Humans have the knowledge and ability to make and obtain firearms. A simple internet search can teach someone to make their own. China, Russia, Italy, and countless other countries produce guns. Are we to assume, in defiance of the lessons of prohibition, abortion, and the drug trade, that the simple criminalizing of self defense will somehow prevent the natural human desire for such? All that would ensue would be an international arms circuit, run by cartels, serving only to arm the very criminals that defy our laws to begin with.
And how would any such prohibition be enforced? By the politicians that run, say, sanctuary cities and states? By local law enforcement that passionately refuse to work with federal officers and agencies to enforce existing laws with which they disagree? Such a proposition is ludicrous on its face. One could fairly submit that, in such an environment, the government would choose to enforce firearm prohibitions on some while tacitly ignoring it on others. Prohibition taught us that.This is a point I made yesterday, though not as forcefully. It is estimated that the criminal element in society is around 2 percent of the population. They simply don't need too many guns, and what they do need can be supplied by smuggling in guns along with drugs. And any machine shop that was so inclined can manufacture guns for the right price. Making ammunition for those guns is not rocket science either. Truly, Pandora's Box has been opened, and to quote another cliche`, you can't stuff the toothpaste back in the tube. Please go read Curry's piece.

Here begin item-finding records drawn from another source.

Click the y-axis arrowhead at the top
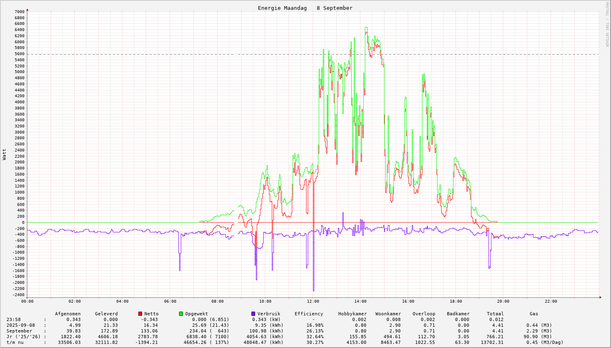The image size is (611, 348). pos(27,9)
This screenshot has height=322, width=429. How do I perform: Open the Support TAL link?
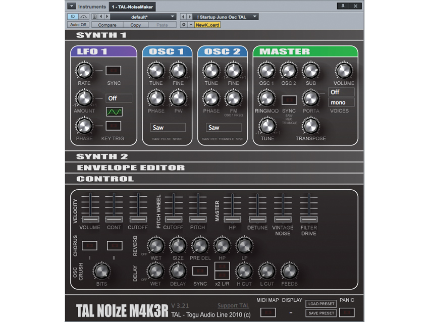233,305
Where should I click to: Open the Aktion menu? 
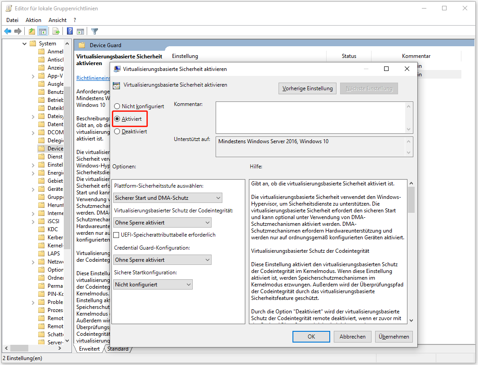[x=33, y=20]
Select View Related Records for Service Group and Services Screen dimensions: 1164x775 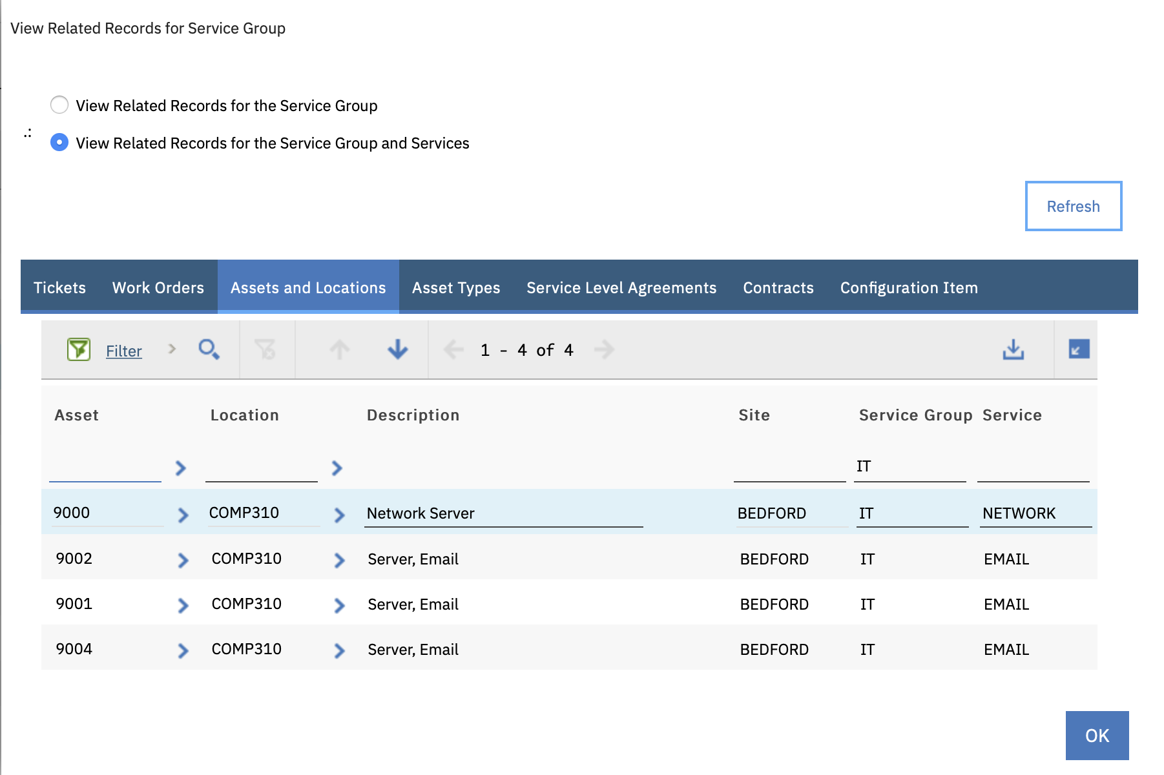59,143
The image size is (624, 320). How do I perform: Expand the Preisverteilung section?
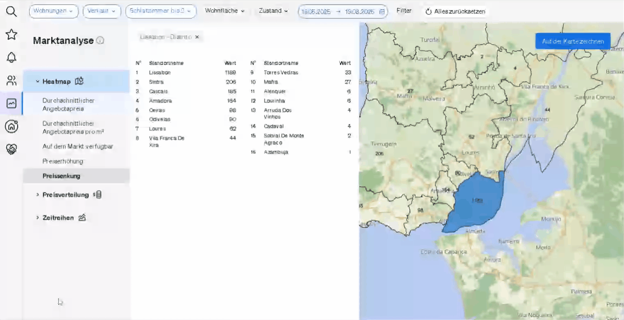point(66,195)
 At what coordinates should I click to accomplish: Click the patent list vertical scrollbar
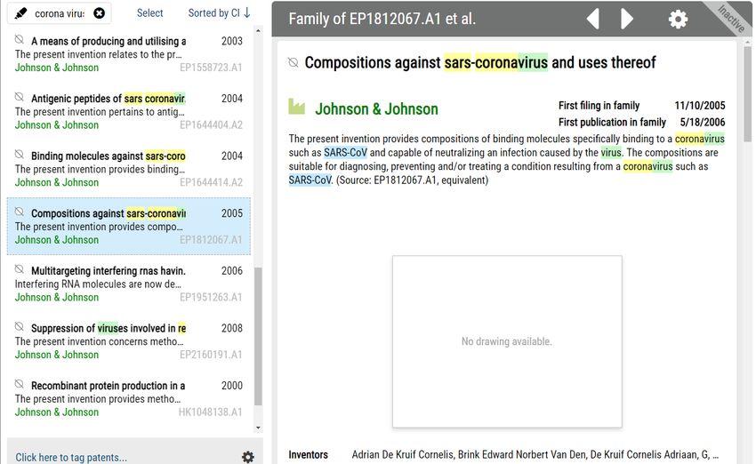coord(258,338)
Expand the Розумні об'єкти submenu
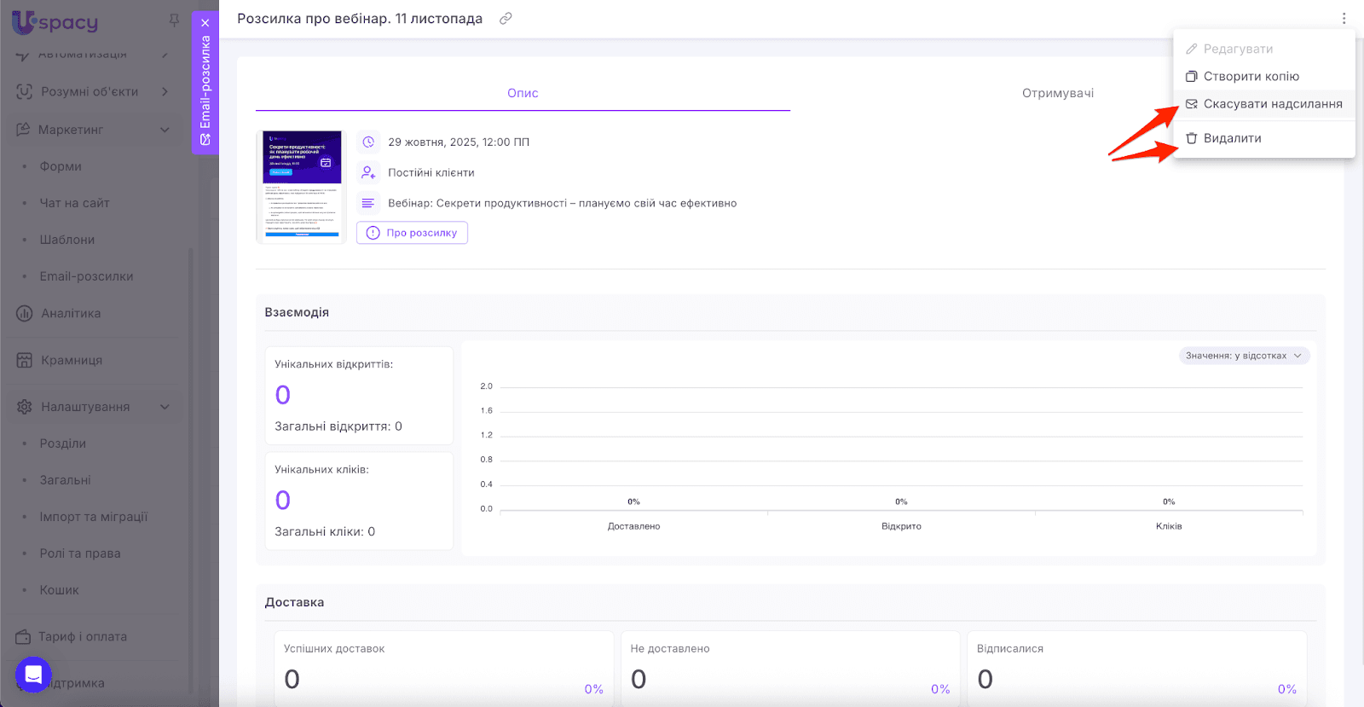The width and height of the screenshot is (1364, 707). pyautogui.click(x=165, y=91)
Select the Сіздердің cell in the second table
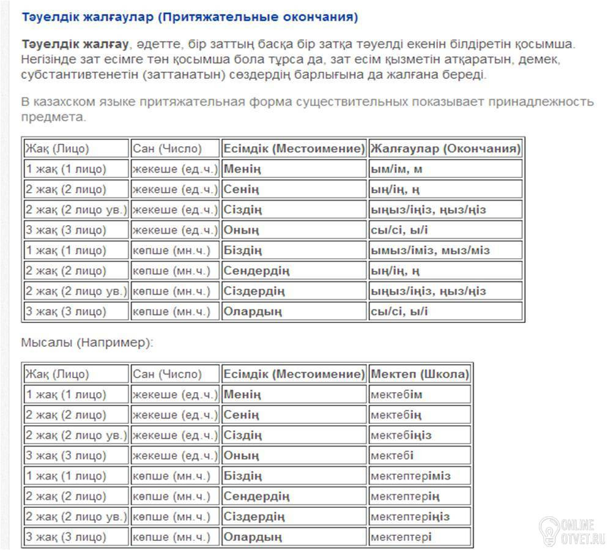This screenshot has height=550, width=608. tap(294, 516)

Scott Morefield, also at Townhall.com wants to try something that seemed to work in the past: deterrence. He writes in an article today that we should Punish Mass Shooters 1776 Style. Morefield has a point. All too often the calls of the "do something" crowd would punish the millions of others who did NOT do the crime, while seeming glorifying the criminal by spreading his name far and wide. But that does not do anything to deter the next mass shooter. Perhaps making his life a hell on earth might at least make the next one think.